**Your goal**
Out of the entries that follow, copy each line containing "with".

[[ Data to use open ]]

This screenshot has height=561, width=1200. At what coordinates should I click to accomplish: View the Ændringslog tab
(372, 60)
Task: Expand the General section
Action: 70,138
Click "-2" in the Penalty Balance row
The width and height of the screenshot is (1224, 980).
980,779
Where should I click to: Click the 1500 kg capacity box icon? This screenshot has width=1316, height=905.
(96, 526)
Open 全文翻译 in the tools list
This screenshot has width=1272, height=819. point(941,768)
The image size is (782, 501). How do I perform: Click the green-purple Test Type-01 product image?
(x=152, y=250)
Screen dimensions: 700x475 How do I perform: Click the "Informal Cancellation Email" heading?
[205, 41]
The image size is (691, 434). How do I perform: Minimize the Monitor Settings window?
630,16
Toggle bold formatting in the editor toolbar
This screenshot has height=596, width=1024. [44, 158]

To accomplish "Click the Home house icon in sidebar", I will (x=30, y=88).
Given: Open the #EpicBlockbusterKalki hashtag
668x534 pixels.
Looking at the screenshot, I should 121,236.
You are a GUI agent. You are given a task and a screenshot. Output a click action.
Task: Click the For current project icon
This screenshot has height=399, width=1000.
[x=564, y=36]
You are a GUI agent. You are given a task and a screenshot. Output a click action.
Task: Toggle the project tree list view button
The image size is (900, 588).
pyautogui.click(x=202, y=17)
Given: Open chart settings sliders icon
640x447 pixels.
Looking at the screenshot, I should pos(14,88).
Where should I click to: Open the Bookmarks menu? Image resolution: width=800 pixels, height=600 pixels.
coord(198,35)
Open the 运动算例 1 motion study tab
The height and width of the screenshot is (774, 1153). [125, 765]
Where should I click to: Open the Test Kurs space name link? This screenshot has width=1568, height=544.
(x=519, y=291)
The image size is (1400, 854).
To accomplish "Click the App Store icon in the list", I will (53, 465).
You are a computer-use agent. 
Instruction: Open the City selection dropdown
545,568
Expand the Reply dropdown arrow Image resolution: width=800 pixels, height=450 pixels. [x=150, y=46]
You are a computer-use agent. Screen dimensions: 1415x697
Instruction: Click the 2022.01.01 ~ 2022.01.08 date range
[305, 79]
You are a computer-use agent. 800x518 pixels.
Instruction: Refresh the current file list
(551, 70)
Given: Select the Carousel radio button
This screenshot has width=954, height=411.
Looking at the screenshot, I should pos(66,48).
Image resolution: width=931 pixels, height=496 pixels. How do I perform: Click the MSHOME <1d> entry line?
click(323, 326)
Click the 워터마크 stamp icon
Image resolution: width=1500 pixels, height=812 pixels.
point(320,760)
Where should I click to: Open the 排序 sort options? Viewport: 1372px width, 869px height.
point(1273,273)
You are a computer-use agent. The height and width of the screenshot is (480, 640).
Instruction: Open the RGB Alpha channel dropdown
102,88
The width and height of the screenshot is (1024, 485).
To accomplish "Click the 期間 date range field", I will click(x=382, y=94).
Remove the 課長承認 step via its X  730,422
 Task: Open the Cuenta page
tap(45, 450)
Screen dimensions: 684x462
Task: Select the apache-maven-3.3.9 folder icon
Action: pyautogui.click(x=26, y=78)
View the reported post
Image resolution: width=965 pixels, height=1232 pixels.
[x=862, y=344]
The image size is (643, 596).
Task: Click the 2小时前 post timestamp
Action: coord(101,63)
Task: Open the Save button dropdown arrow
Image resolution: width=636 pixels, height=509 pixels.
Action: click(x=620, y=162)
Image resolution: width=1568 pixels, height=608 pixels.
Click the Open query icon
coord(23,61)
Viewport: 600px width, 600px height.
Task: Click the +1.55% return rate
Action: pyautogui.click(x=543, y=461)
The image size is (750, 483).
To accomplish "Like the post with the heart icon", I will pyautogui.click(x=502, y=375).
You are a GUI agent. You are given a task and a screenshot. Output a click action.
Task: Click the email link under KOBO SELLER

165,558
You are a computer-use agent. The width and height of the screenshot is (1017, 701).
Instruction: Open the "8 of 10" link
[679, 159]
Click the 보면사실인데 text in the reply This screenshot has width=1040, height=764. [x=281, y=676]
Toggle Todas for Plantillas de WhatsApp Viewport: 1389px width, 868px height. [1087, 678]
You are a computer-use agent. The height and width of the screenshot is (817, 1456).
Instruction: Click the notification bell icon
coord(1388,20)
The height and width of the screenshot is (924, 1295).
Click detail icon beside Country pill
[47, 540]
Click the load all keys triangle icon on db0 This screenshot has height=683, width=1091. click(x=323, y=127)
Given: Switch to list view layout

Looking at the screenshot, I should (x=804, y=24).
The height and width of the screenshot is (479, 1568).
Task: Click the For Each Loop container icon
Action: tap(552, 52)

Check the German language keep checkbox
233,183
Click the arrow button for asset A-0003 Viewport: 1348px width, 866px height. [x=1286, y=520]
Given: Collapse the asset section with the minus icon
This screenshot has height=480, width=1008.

[[ Data to use closed ]]

**Response**
To accomplish "Like the post with the heart icon", I will pyautogui.click(x=502, y=375).
Given: Collapse the asset section with the minus icon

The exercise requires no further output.